FAQ

Corporate Governance - Frequently Asked Questions

  • How is the ERG Group's corporate governance structured?

    ERG's current corporate governance structure is made up of corporate bodies, board committees and Corporate Governance documents that regulate their functioning. This structure has been developed over time by introducing rules of conduct reflecting the most advanced principles of Corporate Governance.

     

    Corporate Bodies and Board Committees

    Corporate Bodies

    Internal Committees

    Internal Committees

     

  • What are the corporate bodies?
    The corporate bodies are the Shareholders' Meeting, the Board of Directors and the Board of Statutory Auditors.

     



     

     

  • When was the last ERG Shareholders' Meeting held?

    The last ERG Shareholders' Meeting was in Genoa on 23 April 2018.

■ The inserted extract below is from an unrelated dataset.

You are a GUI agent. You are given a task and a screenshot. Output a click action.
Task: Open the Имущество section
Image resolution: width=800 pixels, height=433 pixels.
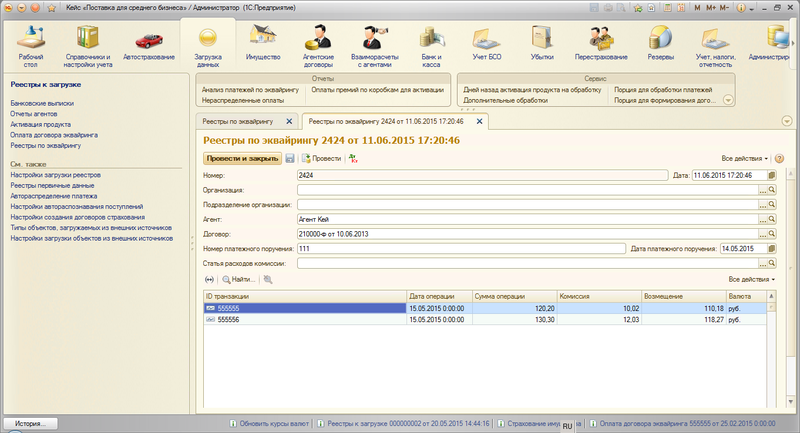point(263,47)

    For more information and to retrieve documents on the Shareholders' Meeting, visit the page http://www.erg.eu/en/corporate-governance/2018-shareholders-meeting 

  • What are the tasks of ERG's Board of Directors?

    ERG's Board of Directors approves the periodic financial reports, defines the strategic policies, the basic guidelines of the organisational structure and the corporate governance system, decides on the important operations, and evaluates general management performance. 

  • How long does ERG's Board of Directors stay in office?

    ERG's Board of Directors stays in office for three years and falls from office on the date of the Shareholders' Meeting called to approve the financial statements of the last year. The Directors are re-electable. 

    The Shareholders' Meeting of 23 April 2018 appointed the Board of Directors. The 12 Board members are expected to remain in office until the approval of the financial statements for the year ended 31 December 2020. 

  • Who are the members of ERG's Board of Directors?

    ERG's current Board of Directors is made up of 12 members in observance of the gender balance criterion. 

    To find out who are the members of ERG's Board of Directors, detailed information is provided at http://www.erg.eu/en/corporate-governance/board-of-directors

     

  • How often does ERG's Board of Directors meet?

    As envisaged by the Articles of Association, ERG's Board of Directors meets at least once a quarter to inform the Board of Statutory Auditors on the Group's activities and on the most important business, financial and capital transactions undertaken by the company or its subsidiaries.

    The dates of the meetings scheduled to review and approve the periodic financial reports are available to the public at the following address.

    To see the Calendar, please refer to http://www.erg.eu/en/investor-relations/financial-calendar 

  • Who are the members of ERG's Board of Statutory Auditors?

    ERG's current Board of Statutory Auditors is made up of three standing auditors and three alternate auditors, in observance of the gender balance criterion.

    To find out who are the members of ERG's Board of Statutory Auditors, detailed information is provided at http://www.erg.eu/en/corporate-governance/board-of-statutory-auditors

     

  • How long does ERG's Board of Statutory Auditors stay in office?

    ERG's Board of Statutory Auditors stays in office for three years and falls from office on the date of the Shareholders' Meeting called to approve the financial statements of the last year. The current Board of Statutory Auditors was appointed by the Shareholders' Meeting on 3 May 2016; the appointment to the Board of Statutory Auditors shall expire as at the date of the Shareholders' Meeting convened to approve the financial statements as at 31 December 2017.

  • What are the Board Committees?

    The Board of Directors of ERG has set up the Board Committees: the Control and Risk Committee, the Nominations and Remuneration Committee and the Strategic Committee to advise it and issue recommendations. 

    The Control and Risk Committee advises and issues recommendations to the Board of Directors and fulfils the role and responsibilities indicated in the Corporate Governance Code.

    It provides support to the Board of Directors in decisions on approval of the periodic financial reports, Group Governance, the Internal Control and Risk Management System, compliance requirements pursuant to Italian Legislative Decree 231/01 and the Finance Area.

    For details, please refer to http://www.erg.eu/en/corporate-governance/committees/control-and-risk-committee

    The Nominations and Remuneration Committee advises and issues recommendations to the Board of Directors and fulfils the role and responsibilities indicated in the Corporate Governance Code for the Nominations Committee and for the Remuneration Committee.

    It makes recommendations regarding the remuneration of the Directors with delegated powers or tasked with particular duties and regarding definition of remuneration policies and Group management incentive plans.

    For details, please refer to http://www.erg.eu/en/corporate-governance/committees/nominations-and-remuneration-committee

    The Strategic Committee advises and issues recommendations to the CEO and to the Board of Directors of ERG and to the Boards of Directors of the operating companies of the Group.

    This committee provides support to the Chief Executive Officer and the Board of Directors in the definition of strategic business, portfolio and strategic finance guidelines and in the decisions relating to long-term strategic plans, capital expenditures budgets of the Group and significant investments.